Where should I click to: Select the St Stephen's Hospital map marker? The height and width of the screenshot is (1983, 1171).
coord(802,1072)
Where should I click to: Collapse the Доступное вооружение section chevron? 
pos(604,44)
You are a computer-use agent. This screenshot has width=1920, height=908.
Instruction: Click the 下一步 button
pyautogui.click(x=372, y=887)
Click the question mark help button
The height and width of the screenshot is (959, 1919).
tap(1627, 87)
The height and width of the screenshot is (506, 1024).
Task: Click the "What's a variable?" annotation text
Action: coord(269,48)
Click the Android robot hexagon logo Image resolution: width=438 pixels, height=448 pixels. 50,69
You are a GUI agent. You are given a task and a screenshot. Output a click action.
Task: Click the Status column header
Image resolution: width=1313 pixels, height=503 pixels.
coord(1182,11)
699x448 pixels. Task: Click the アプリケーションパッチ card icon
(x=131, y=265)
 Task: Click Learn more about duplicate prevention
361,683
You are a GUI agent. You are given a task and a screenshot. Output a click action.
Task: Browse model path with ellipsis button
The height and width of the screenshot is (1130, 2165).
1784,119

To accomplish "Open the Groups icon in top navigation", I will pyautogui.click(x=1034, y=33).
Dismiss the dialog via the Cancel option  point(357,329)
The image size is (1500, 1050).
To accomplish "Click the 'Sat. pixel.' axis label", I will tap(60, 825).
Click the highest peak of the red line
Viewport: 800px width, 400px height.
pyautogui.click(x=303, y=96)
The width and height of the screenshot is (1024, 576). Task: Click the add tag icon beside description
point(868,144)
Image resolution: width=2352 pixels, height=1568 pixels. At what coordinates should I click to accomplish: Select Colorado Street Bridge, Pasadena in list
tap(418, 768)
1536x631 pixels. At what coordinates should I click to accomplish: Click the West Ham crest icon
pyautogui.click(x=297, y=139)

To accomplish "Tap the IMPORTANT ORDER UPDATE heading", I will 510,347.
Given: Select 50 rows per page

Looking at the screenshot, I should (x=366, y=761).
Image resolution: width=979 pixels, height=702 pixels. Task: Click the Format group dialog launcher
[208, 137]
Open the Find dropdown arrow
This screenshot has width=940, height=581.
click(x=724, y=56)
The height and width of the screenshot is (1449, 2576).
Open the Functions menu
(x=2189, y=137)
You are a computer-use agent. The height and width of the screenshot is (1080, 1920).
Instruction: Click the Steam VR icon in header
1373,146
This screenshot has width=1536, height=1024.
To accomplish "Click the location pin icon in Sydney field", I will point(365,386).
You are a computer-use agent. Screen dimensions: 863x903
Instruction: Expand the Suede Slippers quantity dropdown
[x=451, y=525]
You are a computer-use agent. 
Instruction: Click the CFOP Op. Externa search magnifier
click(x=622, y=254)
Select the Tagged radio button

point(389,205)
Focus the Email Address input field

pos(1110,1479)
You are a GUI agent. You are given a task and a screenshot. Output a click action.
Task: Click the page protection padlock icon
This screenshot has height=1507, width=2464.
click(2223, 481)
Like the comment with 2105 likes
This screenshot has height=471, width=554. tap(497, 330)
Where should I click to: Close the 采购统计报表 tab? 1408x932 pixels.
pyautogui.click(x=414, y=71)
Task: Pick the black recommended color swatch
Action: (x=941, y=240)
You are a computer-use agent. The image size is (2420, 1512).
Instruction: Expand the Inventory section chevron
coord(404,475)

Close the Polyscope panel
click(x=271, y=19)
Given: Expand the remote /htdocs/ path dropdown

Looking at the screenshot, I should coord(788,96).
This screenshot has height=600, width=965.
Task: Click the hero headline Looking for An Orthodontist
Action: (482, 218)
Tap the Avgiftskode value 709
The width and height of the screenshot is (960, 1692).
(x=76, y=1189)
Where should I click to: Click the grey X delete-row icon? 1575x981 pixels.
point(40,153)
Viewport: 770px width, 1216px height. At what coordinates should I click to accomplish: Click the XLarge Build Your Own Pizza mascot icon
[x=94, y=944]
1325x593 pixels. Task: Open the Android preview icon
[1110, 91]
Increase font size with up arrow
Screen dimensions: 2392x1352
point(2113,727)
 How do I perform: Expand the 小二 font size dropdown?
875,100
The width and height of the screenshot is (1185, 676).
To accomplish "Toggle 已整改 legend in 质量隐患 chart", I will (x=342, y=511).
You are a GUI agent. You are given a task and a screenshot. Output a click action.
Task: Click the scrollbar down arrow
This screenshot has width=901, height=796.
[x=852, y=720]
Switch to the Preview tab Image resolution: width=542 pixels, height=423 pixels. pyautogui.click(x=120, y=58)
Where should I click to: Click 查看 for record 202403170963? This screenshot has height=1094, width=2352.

━━━━━━━━

Prompt
Reproduce the rows above verbatim, from the line that contains "Viewport: 770px width, 1216px" through the line that contains "will (x=342, y=511).", including both of those lines.

Task response
Viewport: 770px width, 1216px height. At what coordinates should I click to accomplish: Click the XLarge Build Your Own Pizza mascot icon
[x=94, y=944]
1325x593 pixels. Task: Open the Android preview icon
[1110, 91]
Increase font size with up arrow
Screen dimensions: 2392x1352
point(2113,727)
 How do I perform: Expand the 小二 font size dropdown?
875,100
The width and height of the screenshot is (1185, 676).
To accomplish "Toggle 已整改 legend in 质量隐患 chart", I will (x=342, y=511).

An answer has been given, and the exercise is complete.